Online communications between disgraced former congressman Anthony Weiner and a 15-year-old girl are being investigated by law enforcement agencies in New York and North Carolina, officials said Thursday.

The office of Jill Westmoreland Rose, the U.S. attorney for the Western District of North Carolina in Charlotte, has "begun investigative efforts," a spokeswoman said. An FBI task force in New York designed to combat the sexual exploitation of children also is investigating, according to a law enforcement official who wasn't authorized to discuss an ongoing case and spoke on the condition of anonymity.

The investigations were launched after an online outlet, DailyMail.com, on Wednesday published an interview with the girl in which she describes online and text exchanges with Weiner that went on for several months this year. The girl said that during a Skype chat Weiner asked her to undress and touch herself.

Weiner, a Democrat who resigned from Congress in 2011 amid a sexting scandal, didn't return text or email messages seeking comment on Thursday.

But in a statement he gave to The Associated Press on Wednesday he said he had "likely been the subject of a hoax," and he provided an email written by the girl in which she recants her story. He also apologized, noting he had "repeatedly demonstrated terrible judgment about the people I have communicated with online and the things I have sent."

The girl, whose identity the Daily Mail didn't reveal, said she told her father and a teacher about the relationship. She said she wrote the email because Weiner asked her to but never sent it.

A spokeswoman for the FBI and a spokesman for federal prosecutors in Manhattan declined to comment.

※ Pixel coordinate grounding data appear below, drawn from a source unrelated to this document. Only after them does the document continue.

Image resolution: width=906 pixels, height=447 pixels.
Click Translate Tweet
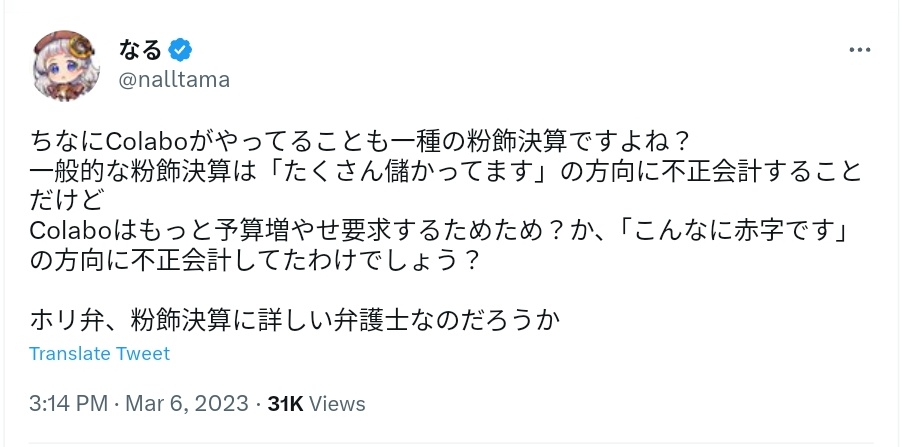pyautogui.click(x=99, y=353)
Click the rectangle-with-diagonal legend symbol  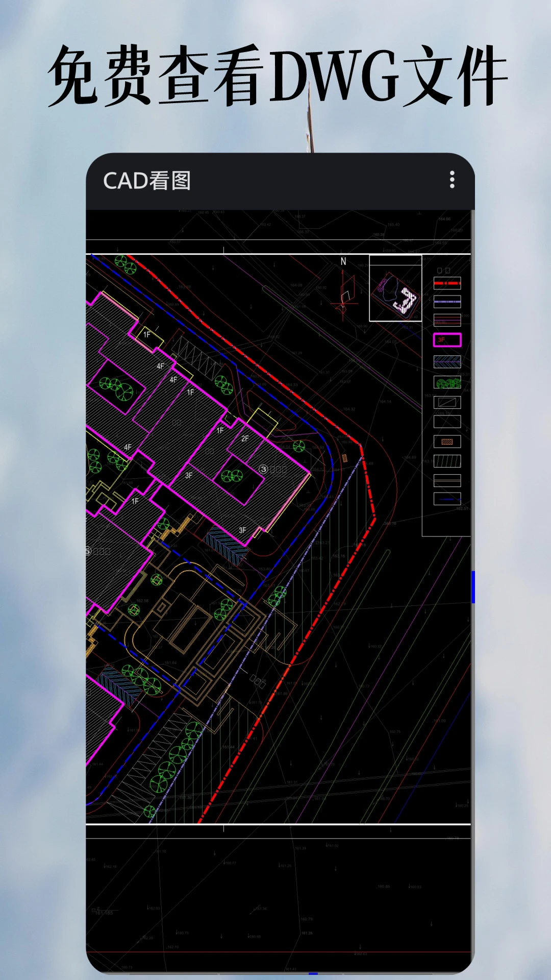point(447,402)
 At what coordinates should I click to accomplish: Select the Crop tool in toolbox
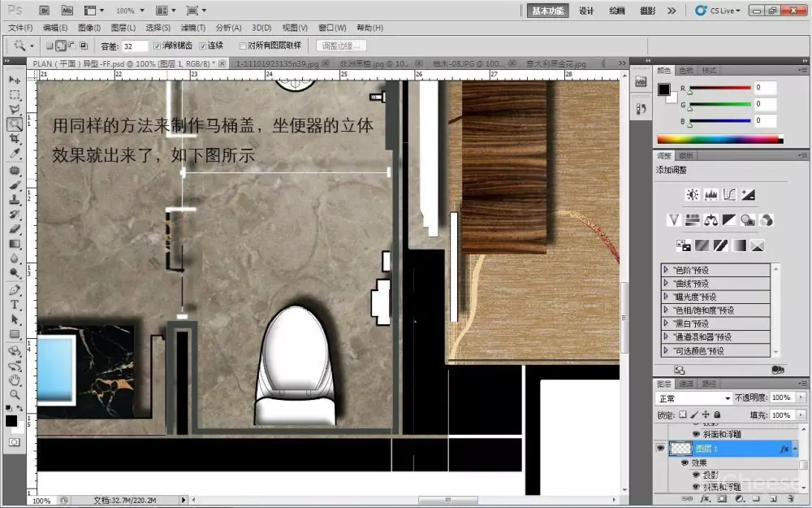click(x=15, y=139)
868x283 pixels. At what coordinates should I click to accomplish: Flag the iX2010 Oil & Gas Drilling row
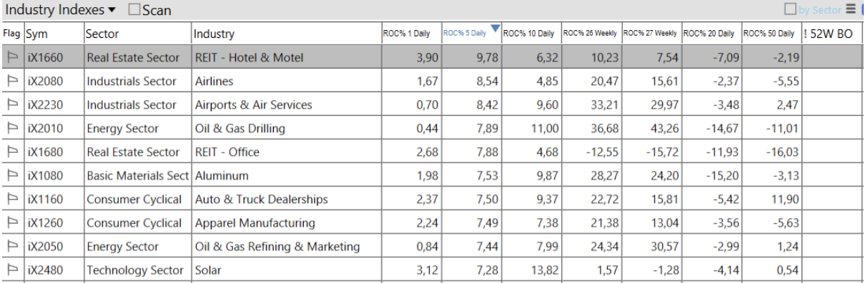click(11, 129)
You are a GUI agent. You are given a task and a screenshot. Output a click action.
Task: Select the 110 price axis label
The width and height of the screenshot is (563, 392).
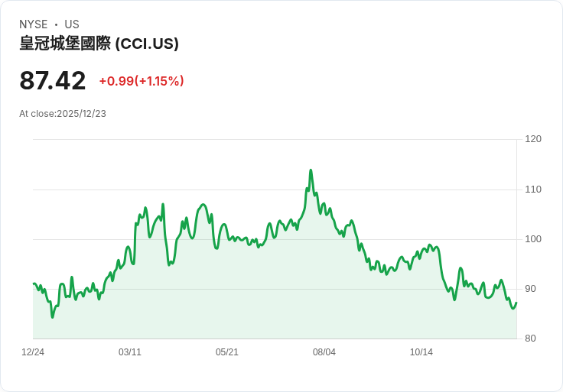(533, 190)
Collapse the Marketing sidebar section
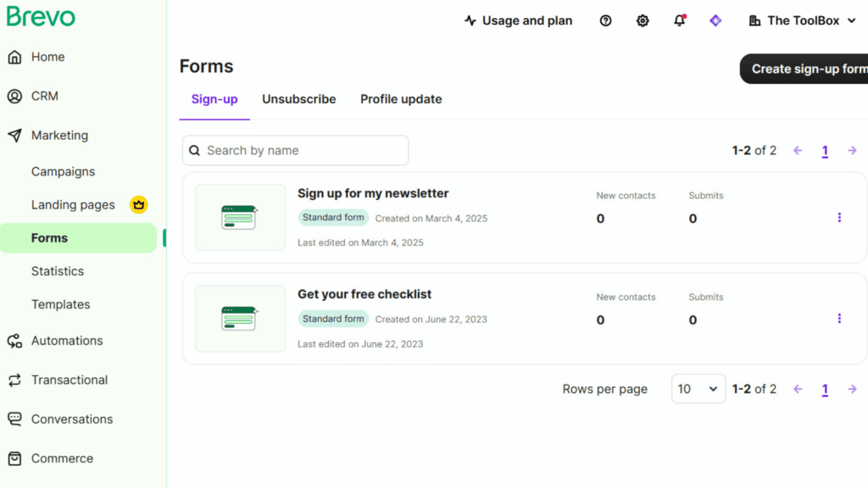 [59, 136]
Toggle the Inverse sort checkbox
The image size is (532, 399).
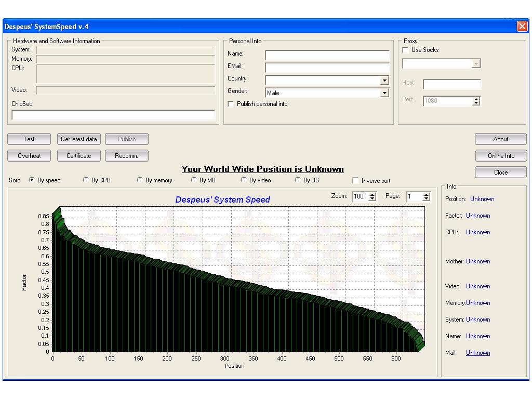pyautogui.click(x=355, y=181)
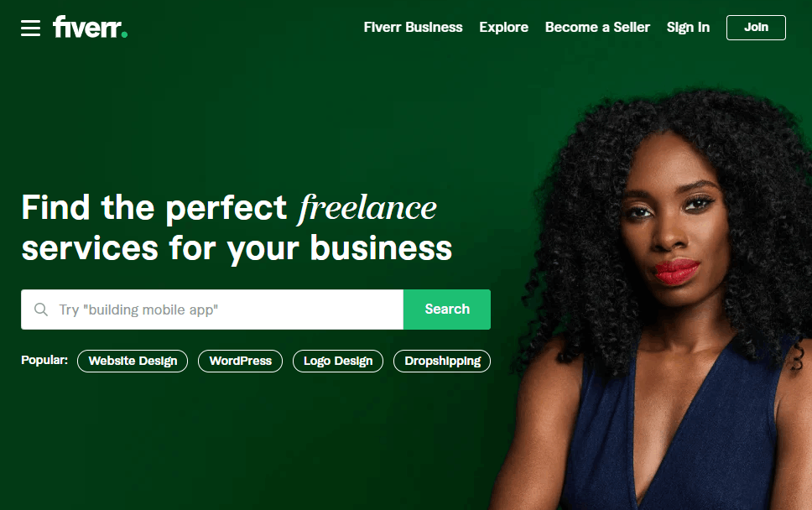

Weiner is married to Huma Abedin, an aide to Democratic presidential nominee Hillary Clinton, and has a young son with her. He resigned from Congress after it was revealed he had been exchanging sexually explicit messages with multiple women.

He then unsuccessfully ran for mayor in 2013 and was leading several polls until it was revealed he had continued his questionable behavior. Abedin left him this month after revelations he had sent more sexually charged messages to another woman.